Barcelona Supercomputing Center

Systematic Benchmarking to Build Trust

Developers and users of Computational Biology methods are struggling with the difficulty of assessing the many available methods; even more now with the avalanche of ML based approaches. A number of benchmarking initiatives, including BioCreative (see: https://biocreative.bioinformatics.udel.edu), are addressing these needs in the BioNLP domain, following a traditional schema of evaluation campaigns. These efforts have been quite successful in determining the quality of generated results, monitoring progress, setting goals and opening fields, and, importantly, providing annotated gold and silver corpora for training and testing. Still, they have been less successful in creating trust and attracting users, despite the good will of developers and users (see the BioCreative efforts promoting text mining interfaces in the biocurators meetings). Some of possible reasons behind this perceive disconnection are: challenges are designed for developers rather than for users, they are not continuous in time, the results are not linked to the tools that produced them. and integrating new tools in the complex biocuration workflows has traditionally been technically and operationally difficult (see: https://doi.org/10.1093/database/bas020)

In the context of the European infrastructure ELIXIR, we are developing OpenEBench - a successor of systems such as EVA and LifeBench , as a framework for the continuous evaluation of bioinformatics methods in collaboration with different communities, (so far: Multiple Sequence Alignments, Orthologs Detection, Structural Protein predictions, and text-mining, see https://doi.org/10.1101/181677). OpenEBench includes the technology to host training and testing datasets and the scoring schemas used by each community, together with the tools for open result exploration.
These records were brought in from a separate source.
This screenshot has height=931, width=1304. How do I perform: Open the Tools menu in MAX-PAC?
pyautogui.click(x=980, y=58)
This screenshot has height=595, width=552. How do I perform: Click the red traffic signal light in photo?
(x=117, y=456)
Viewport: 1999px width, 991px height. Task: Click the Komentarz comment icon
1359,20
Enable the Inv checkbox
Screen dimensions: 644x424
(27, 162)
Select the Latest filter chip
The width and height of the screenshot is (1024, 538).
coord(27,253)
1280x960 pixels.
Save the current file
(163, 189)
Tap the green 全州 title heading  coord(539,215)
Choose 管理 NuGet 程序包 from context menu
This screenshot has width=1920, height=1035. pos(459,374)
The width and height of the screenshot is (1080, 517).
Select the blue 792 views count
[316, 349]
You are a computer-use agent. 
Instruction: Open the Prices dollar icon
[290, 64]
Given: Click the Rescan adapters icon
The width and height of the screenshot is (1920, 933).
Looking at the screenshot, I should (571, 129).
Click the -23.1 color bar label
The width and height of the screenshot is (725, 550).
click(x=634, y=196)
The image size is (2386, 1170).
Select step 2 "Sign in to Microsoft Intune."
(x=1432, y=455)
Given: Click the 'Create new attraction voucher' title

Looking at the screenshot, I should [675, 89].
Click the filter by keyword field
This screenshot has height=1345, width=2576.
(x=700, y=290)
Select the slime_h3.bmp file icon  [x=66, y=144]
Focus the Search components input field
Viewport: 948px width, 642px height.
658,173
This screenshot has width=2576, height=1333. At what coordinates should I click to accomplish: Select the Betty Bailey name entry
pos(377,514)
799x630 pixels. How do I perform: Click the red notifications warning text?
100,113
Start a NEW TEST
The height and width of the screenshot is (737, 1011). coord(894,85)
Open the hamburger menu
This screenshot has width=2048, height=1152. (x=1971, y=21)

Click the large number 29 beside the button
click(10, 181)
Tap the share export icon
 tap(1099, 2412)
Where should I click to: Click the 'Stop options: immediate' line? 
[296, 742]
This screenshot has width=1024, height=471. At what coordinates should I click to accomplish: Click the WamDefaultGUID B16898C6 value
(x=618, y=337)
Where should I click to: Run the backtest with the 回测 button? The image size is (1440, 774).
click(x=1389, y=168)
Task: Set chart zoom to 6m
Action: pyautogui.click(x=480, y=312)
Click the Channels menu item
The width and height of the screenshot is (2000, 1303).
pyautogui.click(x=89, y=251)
In the text mining filed, OpenEBench could provide users - and potentially curators - with a fully accessible and up-to-date panorama of the technologies available for a given type of problem.

https://en.wikipedia.org/wiki/Alfonso_Valencia
https://www.bsc.es/valencia-alfonso

Sheng-Wang

Sheng Wang

University of Washington

Precision curation: Generating sentence descriptions for new biomedical discoveries

Abstract: Current paradigm of biomedical curation relies on controlled vocabularies (CVs), where each data instance is manually or automatically curated into one term from a pre-defined set of CVs. This paradigm can effectively help us curate and analyze a small dataset, but could be limited to characterize the whole dataset since CVs cannot be used to annotate new discoveries and are not expressive enough. We propose to address the “one term fits all” problem using a new paradigm named precision curation. Each data instance in our precision curation paradigm will be curated using sentences, which is a combination of words by analogy with the drug combination therapy in precision medicine. I will present our recent efforts in generating sentences to describe terminology, pathways and protein sequences and how that leads to curation of new discoveries.

Bio: Dr. Sheng Wang is a Postdoctoral Researcher in Prof. Russ Altman's lab at Stanford. He is also a Chan Zuckerberg Biohub Scholar. His research interests lie in bionlp and computational biology. Dr. Wang has published more than twenty papers in peer review conferences and journals, including Nature Communications, Nature Machine Intelligence, and Bioinformatics.